Eukaryotic cells are defined as cells containing organized nucleus and organelles which are enveloped by membrane-bound organelles. Examples of eukaryotic cells are plants, animals, protists, fungi. Their genetic material is organized in chromosomes. Golgi apparatus, Mitochondria, Ribosomes, Nucleus are parts of Eukaryotic Cells. Let’s learn about the parts of eukaryotic cells in detail.
Description: It is also called plasma membrane or cell membrane. The plasma membrane is a semi-permeable membrane that separates the inside of a cell from the outside.
Structure and Composition: In eukaryotic cells, the plasma membrane consists of proteins, carbohydrates and two layers of phospholipids (i.e. lipid with a phosphate group). These phospholipids are arranged as follows:
The polar, hydrophilic (water-loving) heads face the outside and inside of the cell. These heads interact with the aqueous environment outside and within a cell.
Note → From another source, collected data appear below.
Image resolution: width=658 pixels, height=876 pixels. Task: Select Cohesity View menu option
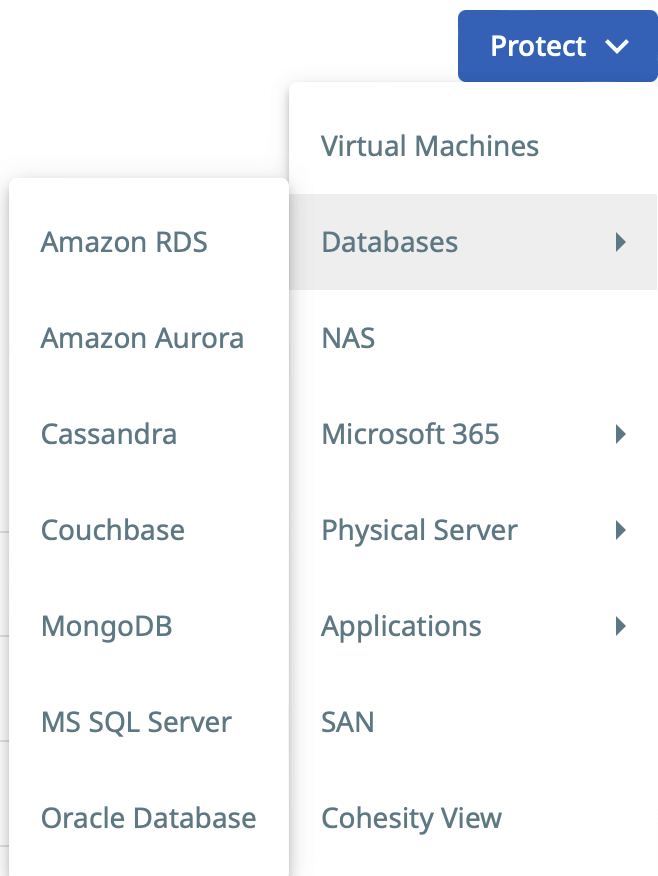411,818
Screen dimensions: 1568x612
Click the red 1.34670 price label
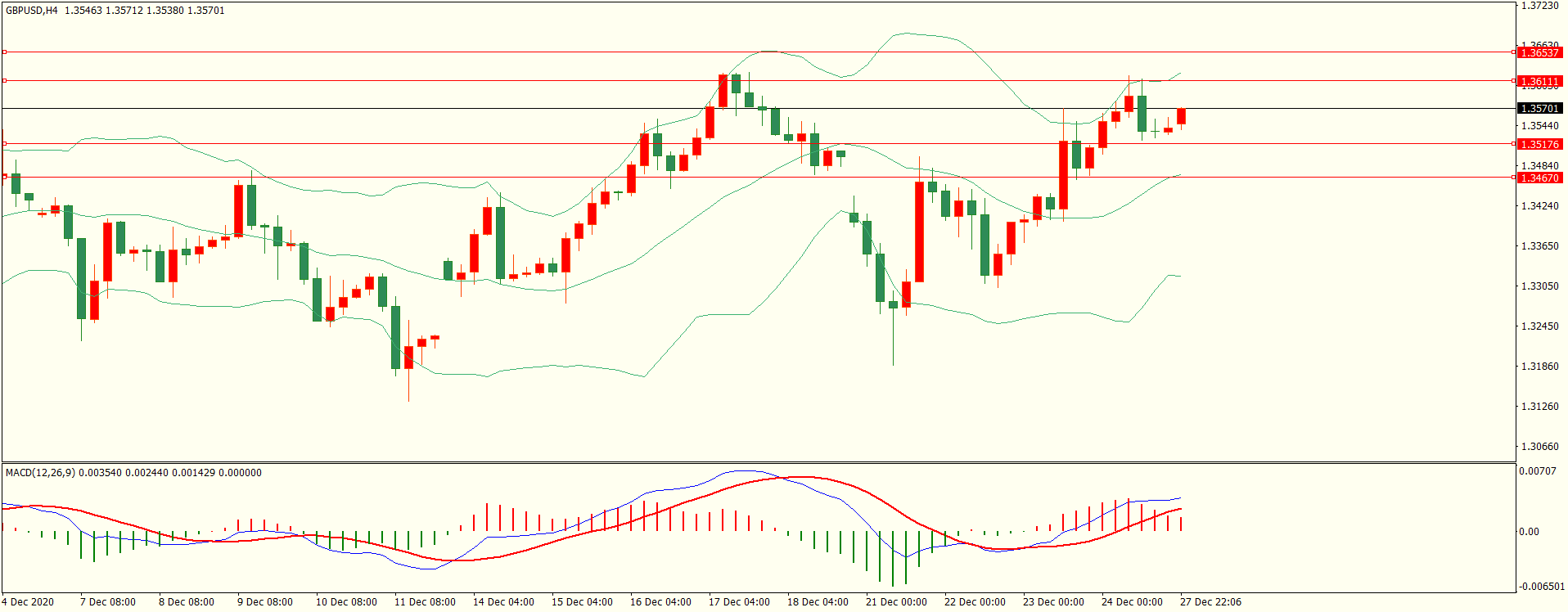click(x=1539, y=178)
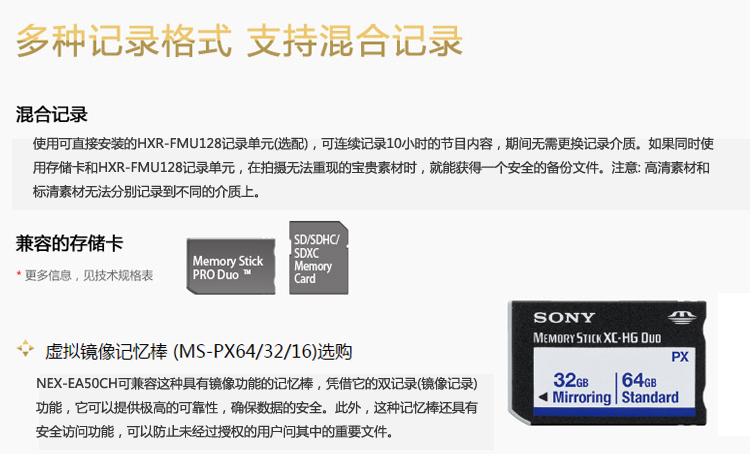Click the PX label on the card
The image size is (750, 456).
click(680, 357)
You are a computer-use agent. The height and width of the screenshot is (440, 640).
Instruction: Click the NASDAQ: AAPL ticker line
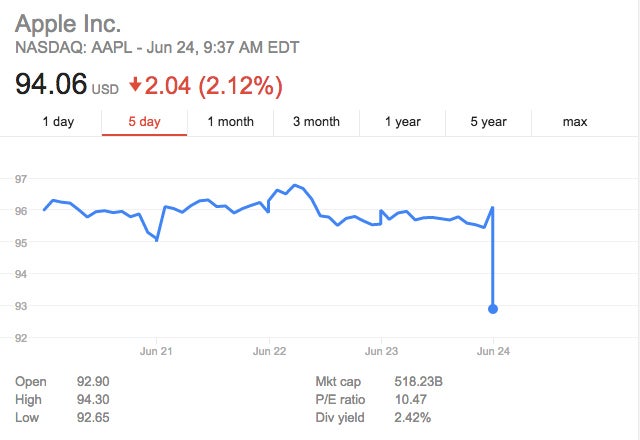coord(156,47)
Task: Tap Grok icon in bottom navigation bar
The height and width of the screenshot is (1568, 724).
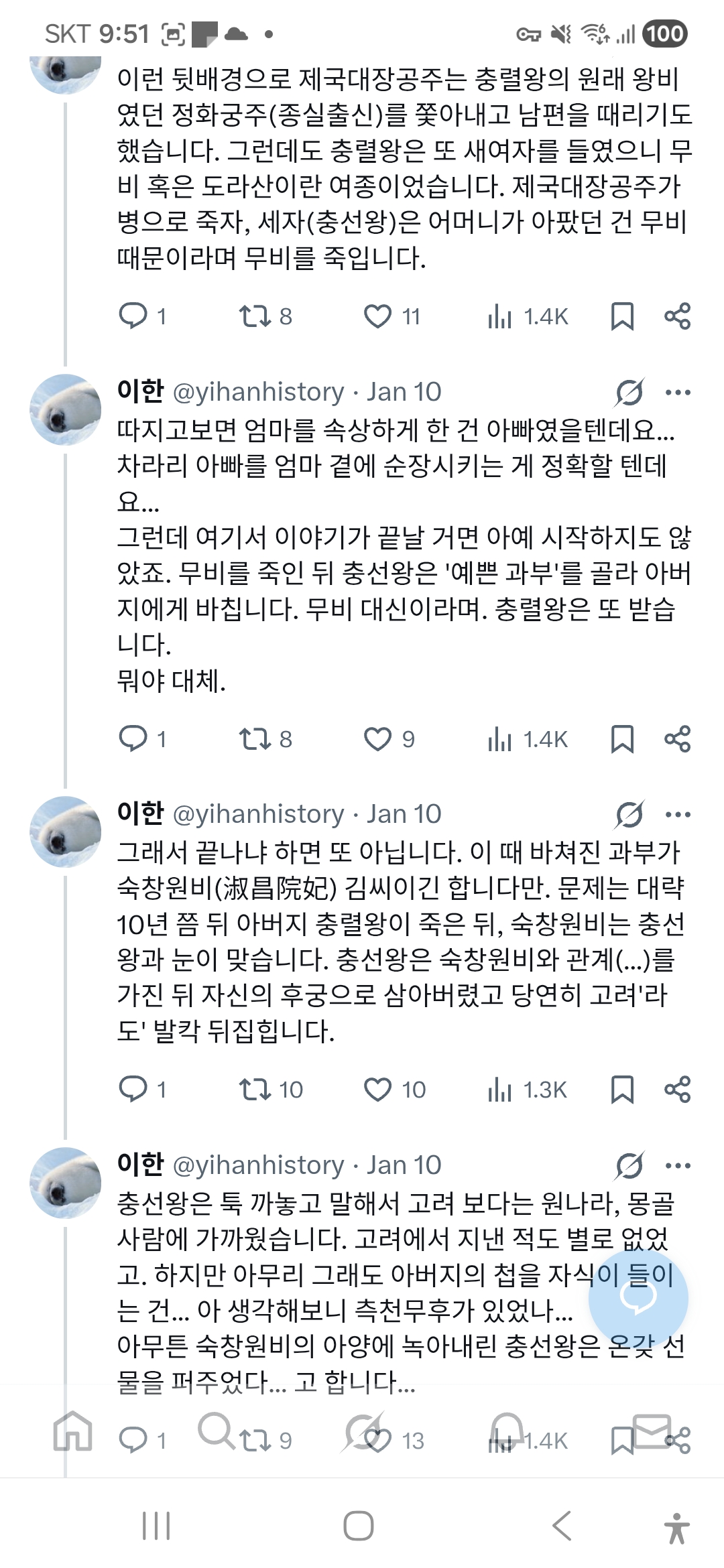Action: [363, 1431]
The non-polar, hydrophobic (water-repelling) tails are sandwiched between the heads and are protected from the aqueous environments.
Scientists Singer and Nicolson described the structure of the phospholipid bilayer as the ‘Fluid Mosaic Model’. The reason is that the bi-layer looks like a mosaic and has a semi-fluid nature that allows lateral movement of proteins within the bilayer.
Fluid mosaic model
Image: Fluid mosaic model. Orange circles – Hydrophilic heads; Lines below – Hydrophobic tails.
The plasma membrane is selectively permeable i.e. it allows only selected substances to pass through.
It protects the cells from shock and injuries.
The fluid nature of the membrane allows the interaction of molecules within the membrane. It is also important for secretion, cell growth, and division etc.
It allows transport of molecules across the membrane. This transport can be of two types:
Active transport – This transport occurs against the concentration gradient and therefore, requires energy. It also needs carrier proteins and is a highly selective process.
Passive transport – This transport occurs along the concentration gradient and therefore, does not require energy. Thus, it does not need carrier proteins and is not selective.